Exercise objective: Skipping any pictures, repeat exactly and only the lines from the one that holds "Instruction: Open the Explain plan icon" to the last line of the material, both included.

-- Opening Marker --

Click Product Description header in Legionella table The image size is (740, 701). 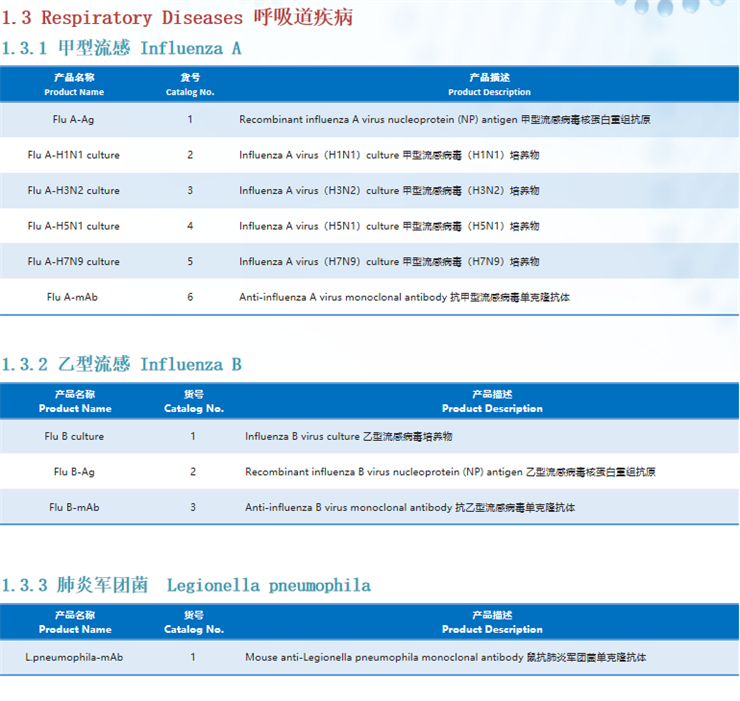[492, 622]
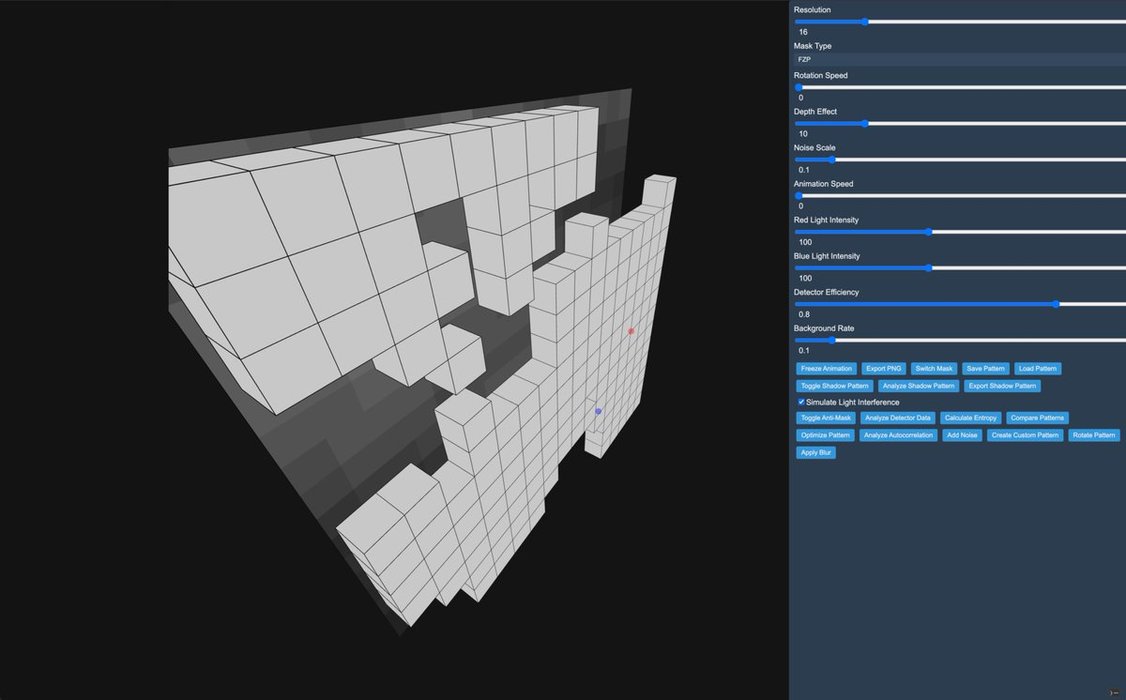Image resolution: width=1126 pixels, height=700 pixels.
Task: Toggle the Anti-Mask button
Action: point(825,418)
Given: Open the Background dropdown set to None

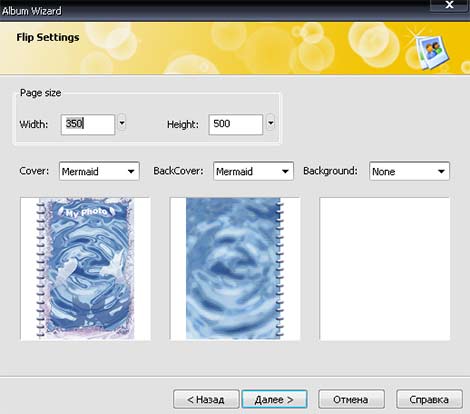Looking at the screenshot, I should (409, 171).
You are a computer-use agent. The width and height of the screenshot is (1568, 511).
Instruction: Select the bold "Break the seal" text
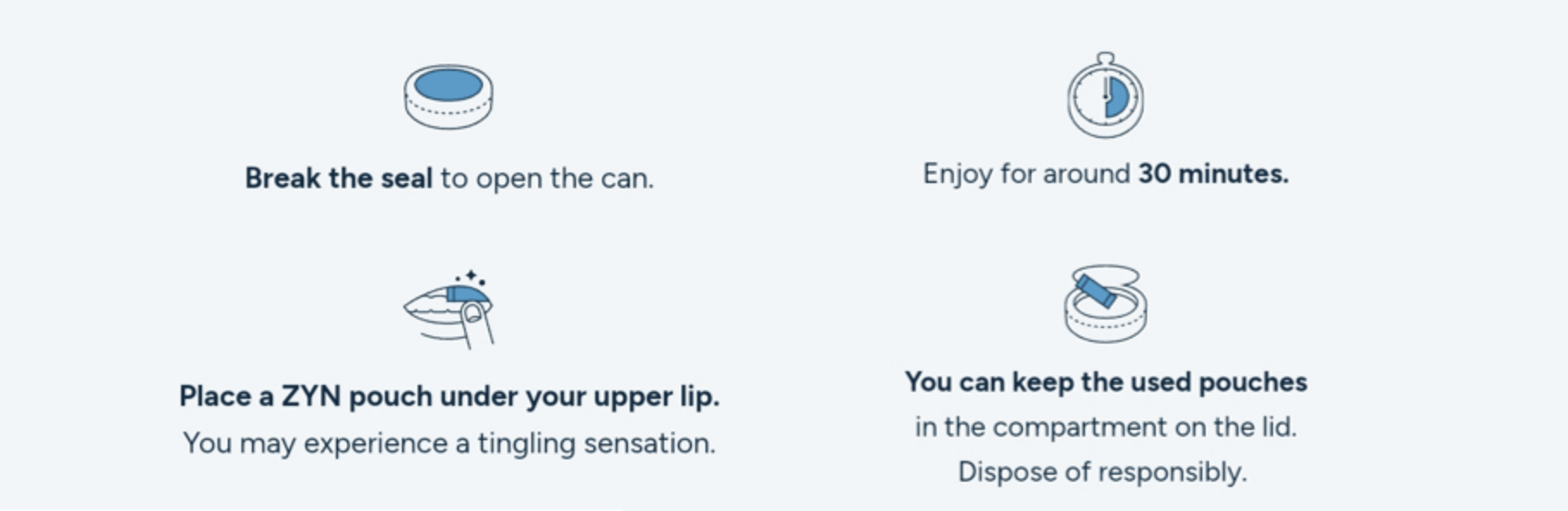(338, 178)
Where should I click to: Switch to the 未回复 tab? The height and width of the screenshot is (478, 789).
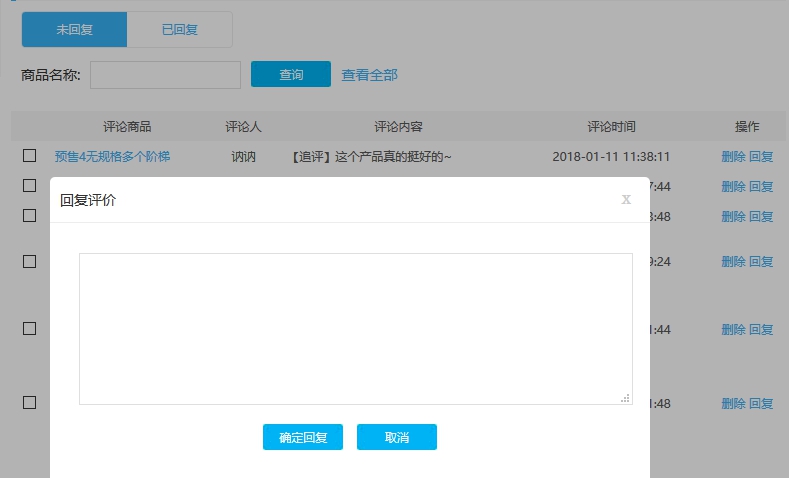coord(75,29)
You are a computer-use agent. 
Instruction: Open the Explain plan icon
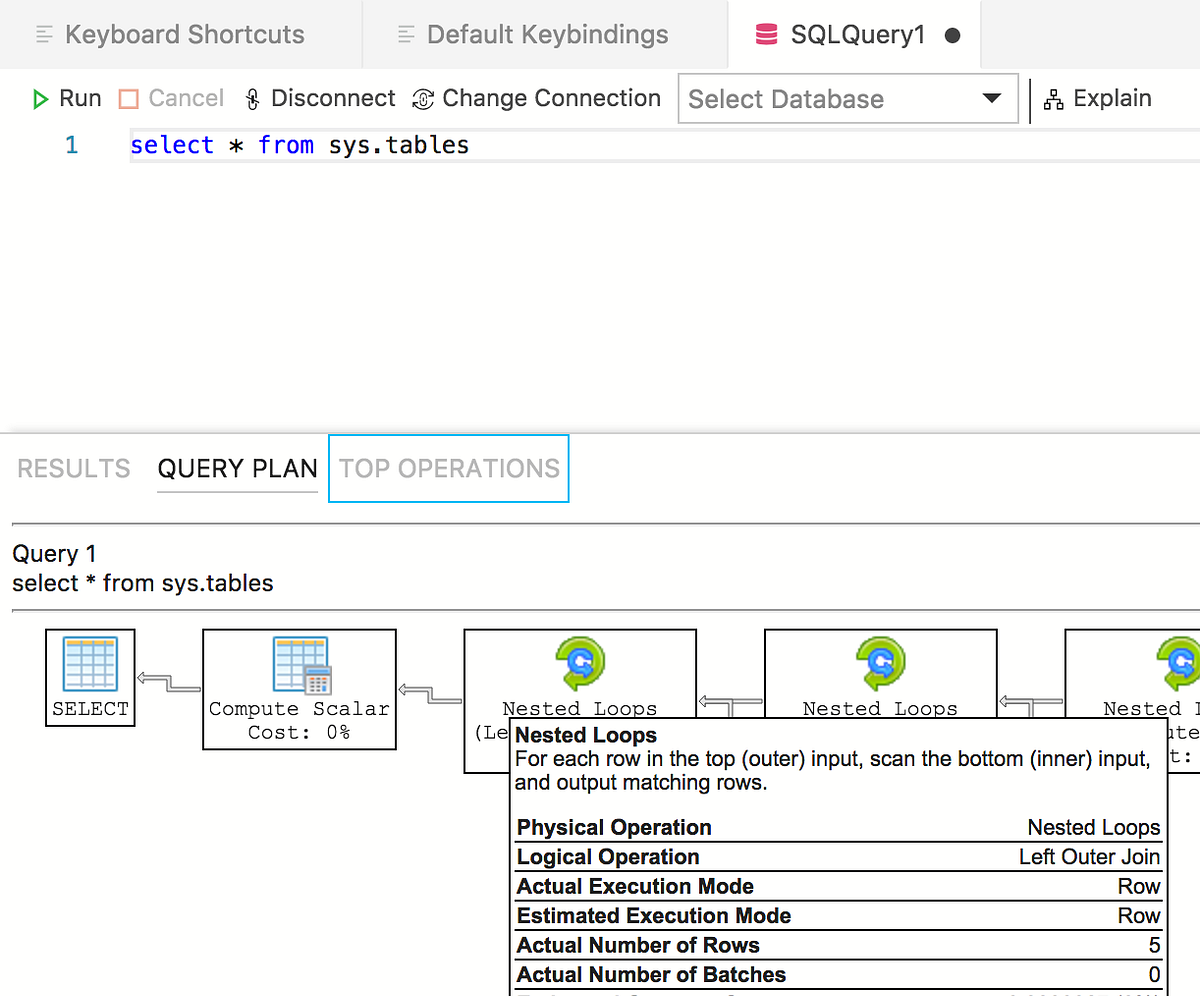1053,98
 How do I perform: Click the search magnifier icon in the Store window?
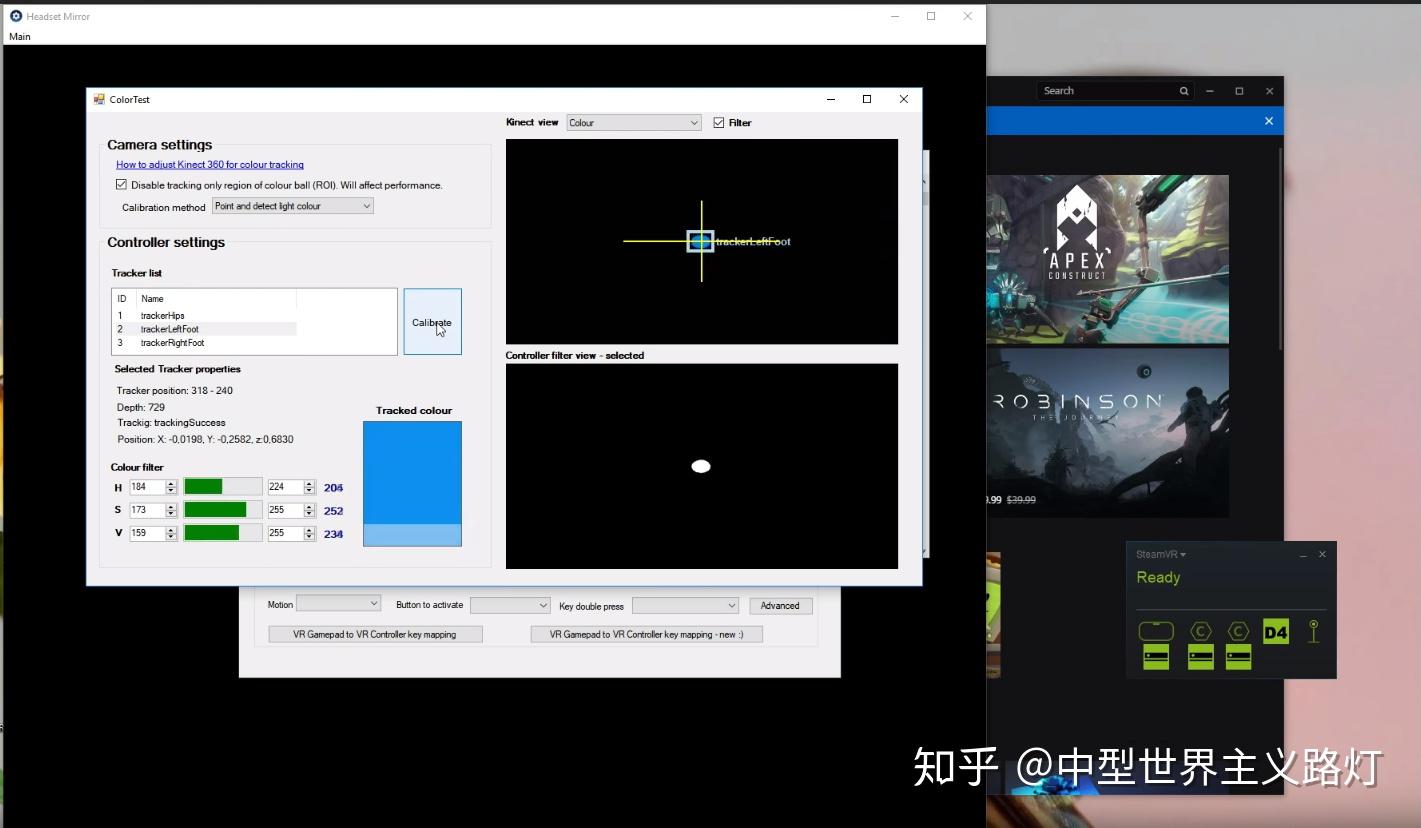pyautogui.click(x=1183, y=90)
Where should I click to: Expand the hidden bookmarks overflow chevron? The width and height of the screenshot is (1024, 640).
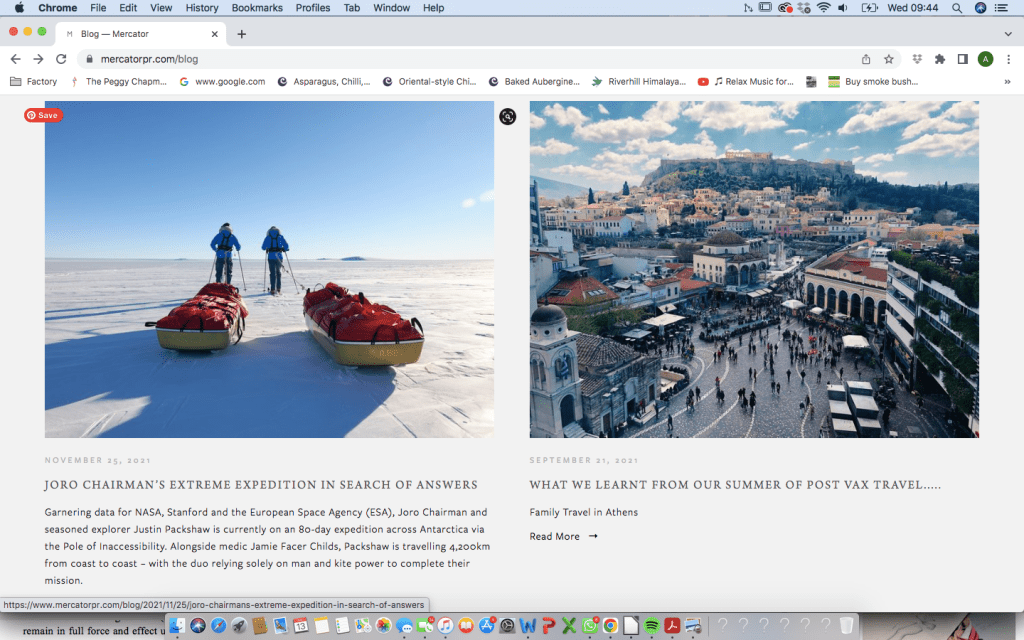[1007, 82]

-- Closing Marker --

Your solution:
Instruction: Open the Explain plan icon
1053,98
 How do I perform: Click the search magnifier icon in the Store window?
pyautogui.click(x=1183, y=90)
Where should I click to: Expand the hidden bookmarks overflow chevron? The width and height of the screenshot is (1024, 640).
[1007, 82]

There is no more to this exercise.